A deep expression of Araeen’s participatory art, Shamiyaana was first commissioned for the Documenta 14 exhibition in Athens in 2017, stationed in Kotzia Square when Greece was at the centre of the migration emergency. Shamiana is the Bengali word for a wedding tent: in Athens, the cafe was an open canopied structure offering free meals. “People of different languages got together on the same tables,” says Araeen. “They couldn’t speak, yet they would manage to communicate while eating together.”

As a younger man, cooking and talking were fundamental to Araeen’s political engagement. His art was praised, yet in late-60s London, as an artist from Pakistan, no gallery would work with him.

In the early 70s, he joined the British Black Panthers and David Medalla’s Artists for Democracy. Medalla’s organisation gathered on Sundays to talk about art. “I used to cook for them,” recalls Araeen. “I spent years listening to David. Also in the Black Panthers – when we had a meeting I would quietly sit down and listen. Until 1975, I was a listener, not a talker.”

Food for Thought – Thought for Change” in Athens, ahead of his work at Documenta 14.



Artists, refugees and locals take part in Shamiyaana: Food for Thought – Thought for Change in Athens, ahead of Documenta 14. Photograph: Louisa Gouliamaki/AFP via Getty Images

But that year was transformative. Araeen increasingly turned to text to express his ideas, starting with an open letter to the Guardian about modernism and imperialism. Later that year, his influential Preliminary Notes for a Black Manifesto outlined the cultural impact of colonialism and the urgent need for a way forward: “While the historical process in the west provided western artists with necessary incentives or driving forces for their creativity, colonialism suppressed the developments of indigenous art and culture in the third world by preventing the historical development of the productive forces of its peoples.”

Araeen and poet Mahmood Jamal launched the journal Black Phoenix in 1978. “I said to myself that I couldn’t be the only person aware of these ideas: there must be many, so we needed a magazine, particularly for people writing to us from the third world.” Black Phoenix published only three editions but it laid the foundation, a decade later, for Third Text, a groundbreaking journal addressing art, ethnicity and post-colonialism.

Araeen’s art also took a political turn, in works such as the 1977 performance piece Paki Bastard (Portrait of the Artist as a Black Person) and collages linking consumer culture with police violence and imperious foreign policy. He lobbied for British galleries to engage properly with artists from developing nations rather than keeping them apart, categorised as “ethnic”.

How Could One Paint a Self Portrait! 1978-79.

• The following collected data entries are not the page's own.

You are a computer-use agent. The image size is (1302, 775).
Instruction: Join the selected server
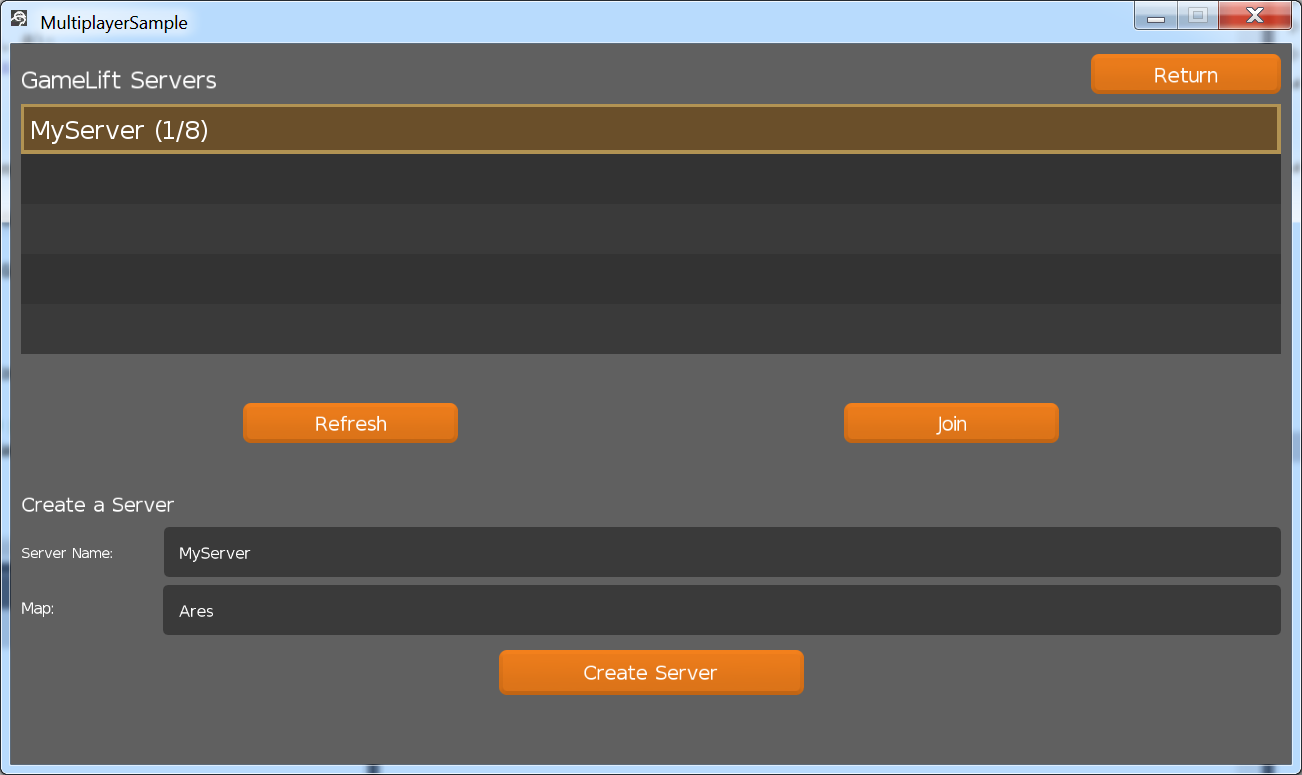coord(950,423)
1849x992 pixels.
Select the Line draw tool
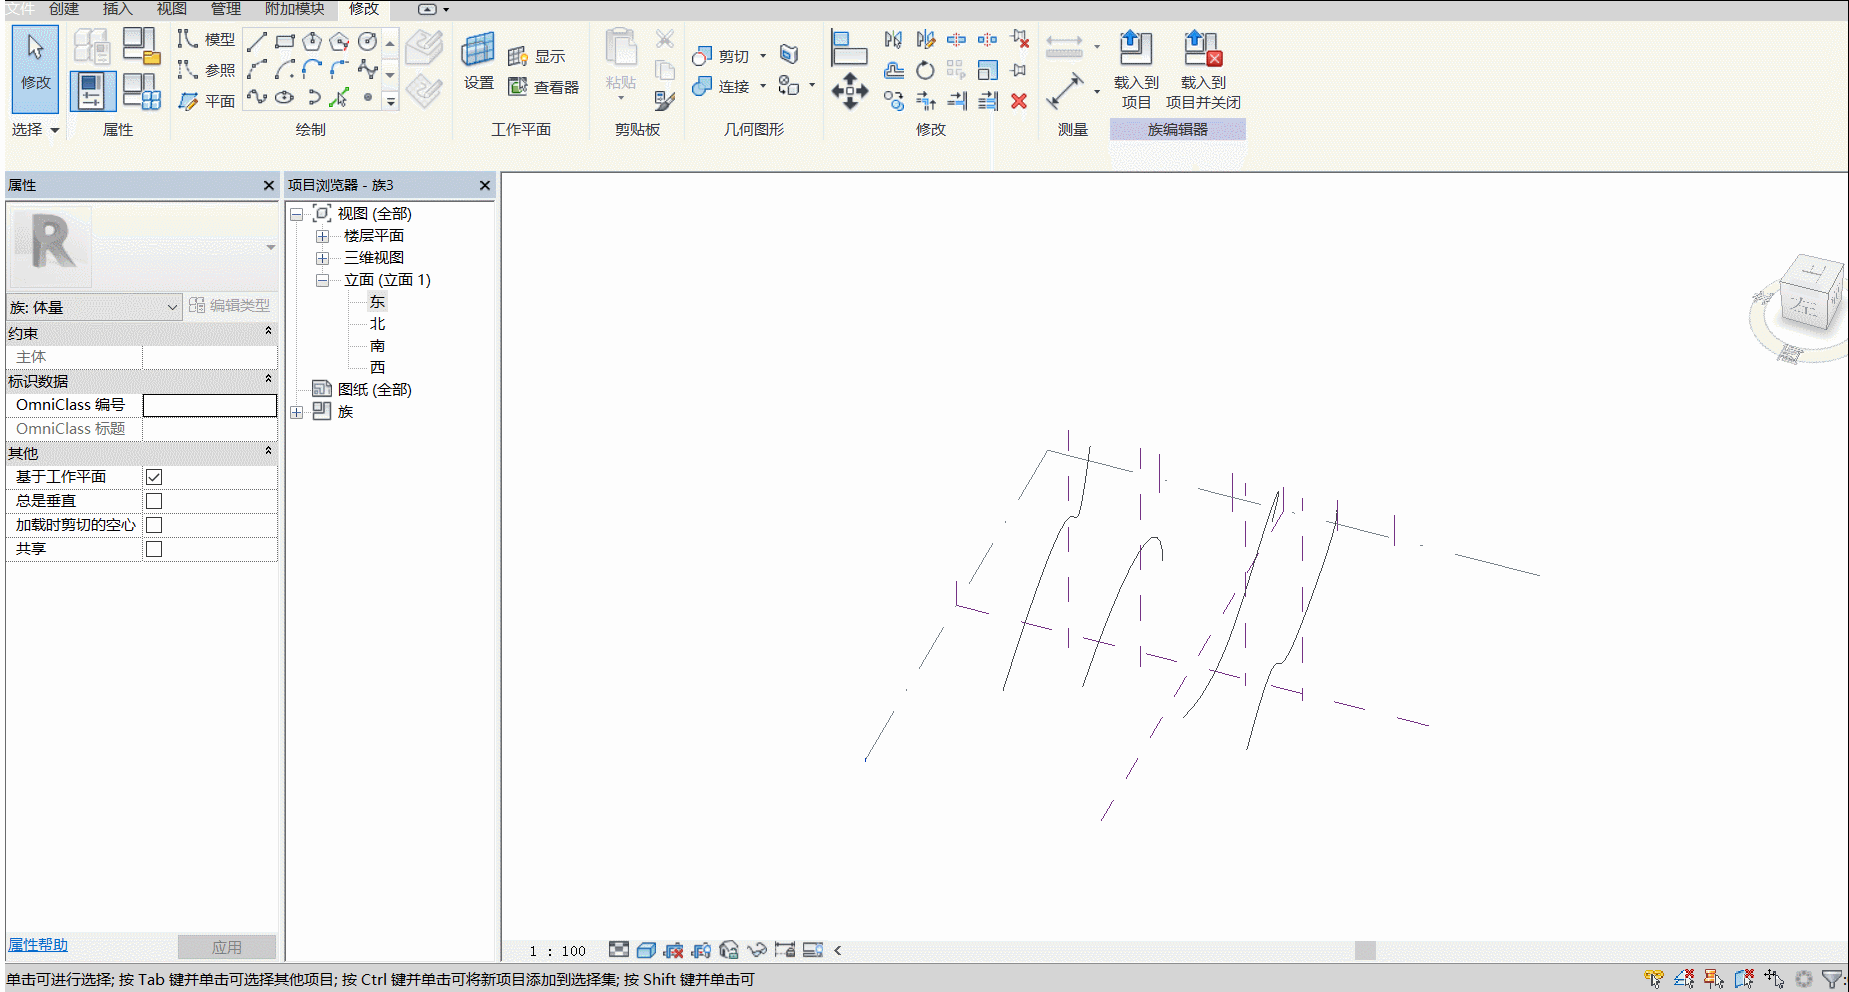(x=257, y=41)
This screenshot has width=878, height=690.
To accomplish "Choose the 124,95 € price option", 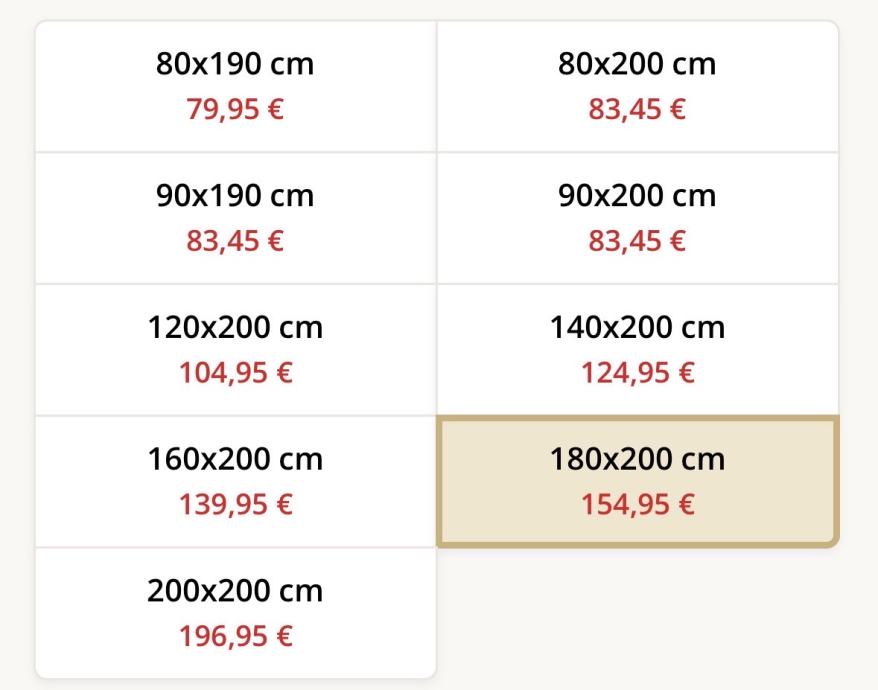I will [637, 373].
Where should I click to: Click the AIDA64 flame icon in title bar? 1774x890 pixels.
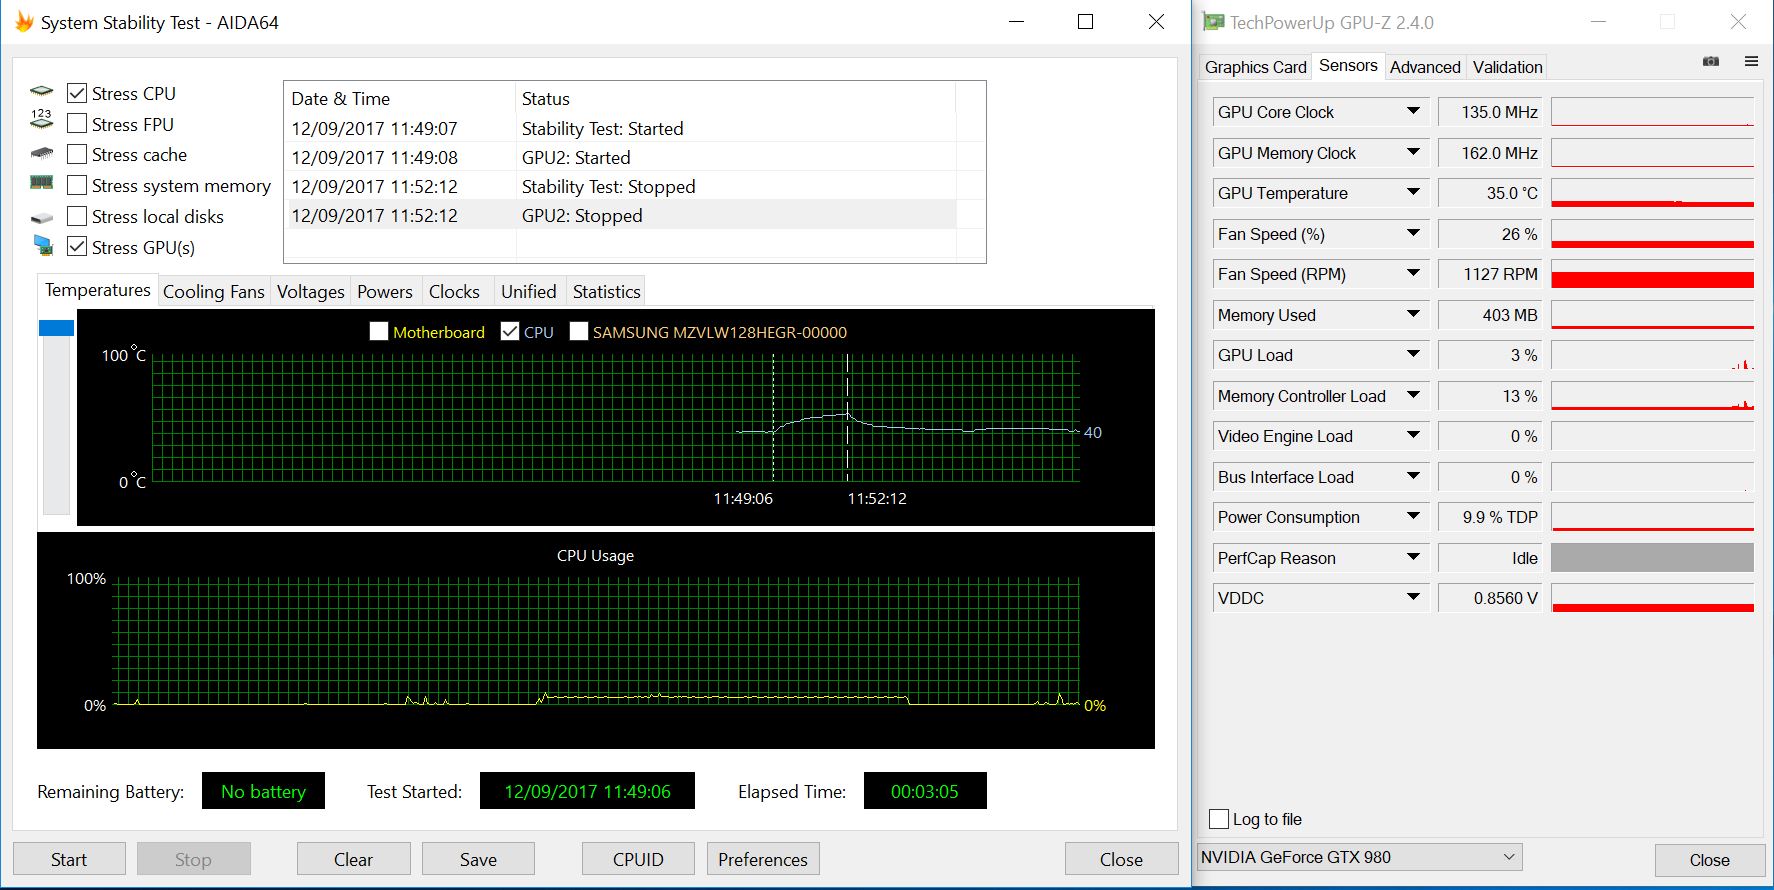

How Could One Paint a Self Portrait! 1978-79. Photograph: © Rasheed Araeen/Grosvenor Gallery

Eleven years after first proposing it to the Arts Council, he succeeded in staging The Other Story: Afro/Asian Artists in Post-War Britain at London’s Hayward Gallery in 1989. Looking over the list of the artists he featured – among them his contemporary Frank Bowling and younger talents Sonia Boyce and Lubaina Himid – it is striking how long it would take the art world to afford them due attention.

Araeen continues to make the case for an inclusive history of modern art, or what he terms “the whole story”. This, in part, is what he means when he speaks about his struggle against the establishment. The need for recognition bestowed it, balanced with the distaste for what it represents.

With Shamiyaana, Araeen takes a step away from that struggle. “I want to dedicate myself to the community,” he says. “That’s why I set up the restaurant.”

“Through the restaurant I can have a direct relationship with my audience. I don’t have to go to galleries. I don’t need the institutional legitimisation of my work, because when people come there, their presence itself is legitimisation.”